It’s September, and the rainy season is coming to an end in Kossoghin, a village around 30 kilometres from Kaya, capital of Burkina Faso’s Centre-Nord region. Rakiswilgda Sawadogo, a farmer in his late fifties, is preparing his garden for off-season crops.

Mr. Sawadogo is president of the Wend-panga (God’s strength) group, which has 10 members, including two women. They farm a hectare of land, producing tomatoes, cabbages, onions, and other vegetables on the banks of the Kossoghin reservoir.

Mr. Sawadogo explains: “We have learned how to make organic fertilizer, how to protect watercourses from silting up, and how to restore forests so that natural resources are conserved and benefit everyone. Wend-panga also purchases land for farming. Its president is responsible for equitably distributing portions of land among the members of the group.”

The group uses best practices for preserving and sharing forests, watercourses, and other types of natural resources in the area around the Kossoghin reservoir so that they benefit everyone. It has received technical support from the VIMPlus project. 

The farmers learned how to protect and restore the forest by attending trainings and awareness-raising events. Marie Rose Ganamé is in charge of the VIMPlus project, which operates in eight communes in the Centre-Nord region. Mrs. Ganamé says the project has trained producers on conservation techniques and ecosystem management to ensure that they have ongoing access to natural resources. She adds, “We have carried out community consultations and found that there are threats to all natural resources due to the pressure of human activities.”

To help communities better preserve, protect, and restore these resources, the project carried out a study to identify what resources already exist in the area. Then the project established management committees in each commune, and trained them on how to manage the resources, as well as how to process non-timber forest products, make organic manure, make and use zaî planting pits, and protect the banks of reservoirs. 

The project also supported committees to draw up local land charters that align with a law on the security of land tenure in rural areas of Burkina Faso. The land charters are rules defined by the communities in compliance with the law. They aim to promote best practices for protecting natural resources.

VIMPlus also conducted campaigns to raise awareness of the proper use of different types of resources. The campaigns featured radio broadcasts, including interactive programs and microprograms.

Mrs. Ganamé explains: “We did an interactive program on integrated water resource management, another on the forestry code, and microprograms on the consequences of bush fires and the gathering of unripe products to raise awareness of the harmful effects of these actions.” 
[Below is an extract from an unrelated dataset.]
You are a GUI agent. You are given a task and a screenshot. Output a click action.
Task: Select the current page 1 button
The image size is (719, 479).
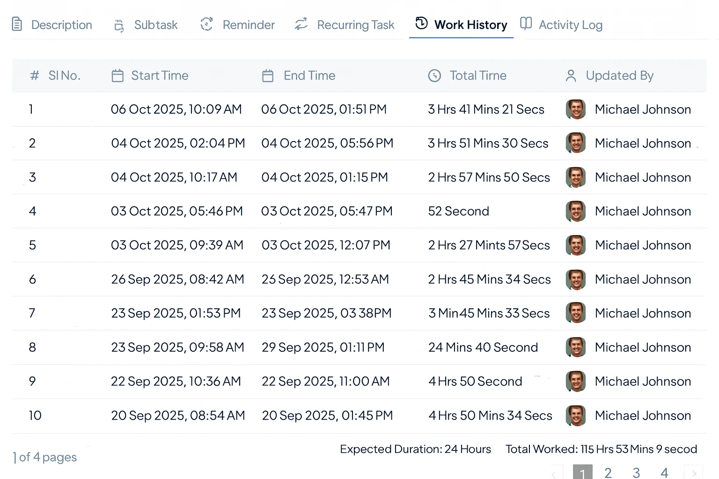[x=582, y=472]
Mrs. Ganamé says that, before the project, communities used practices that polluted or otherwise damaged watercourses. For example, market gardeners and gold miners used prohibited chemicals that destroyed aquatic life around reservoirs. Farming the banks of the reservoir silted up the watercourse, resulting in a lack of water during the dry season for off-season crops.

Today, Wend-panga’s actions are bearing fruit. Producers are organizing themselves to protect the forest, waterways, and other natural resources. This has had a positive impact on biodiversity in Kossoghin. As Mr. Sawadogo explains: “Some plants and animals had disappeared from the forest due to the pressure of human activity. But now we can see that these plants are growing again, and some animals are also coming back.”

The VIMPlus project supported producers in north-central Burkina Faso to adopt best practices for managing and equitably sharing natural resources, and has come to an end. But Wend-panga wants to share its experience with other villages. 

Mr. Sawadogo concludes: “We’ve made friends with neighbouring villages that haven’t benefited from VIMPlus, and we’re sharing our knowledge and experience with them. We hope that this beneficial project will one day return.”

ViMPlus, or the Victory Against Malnutrition Plus Activity, is part of USAID’s RISE II (Resilience in the Sahel Enhanced II) program, which helps vulnerable communities in Burkina Faso and Niger to prepare for and manage recurrent crises and to find sustainable ways out of poverty. ViMPlus is managed and implemented by ACDI/VOCA.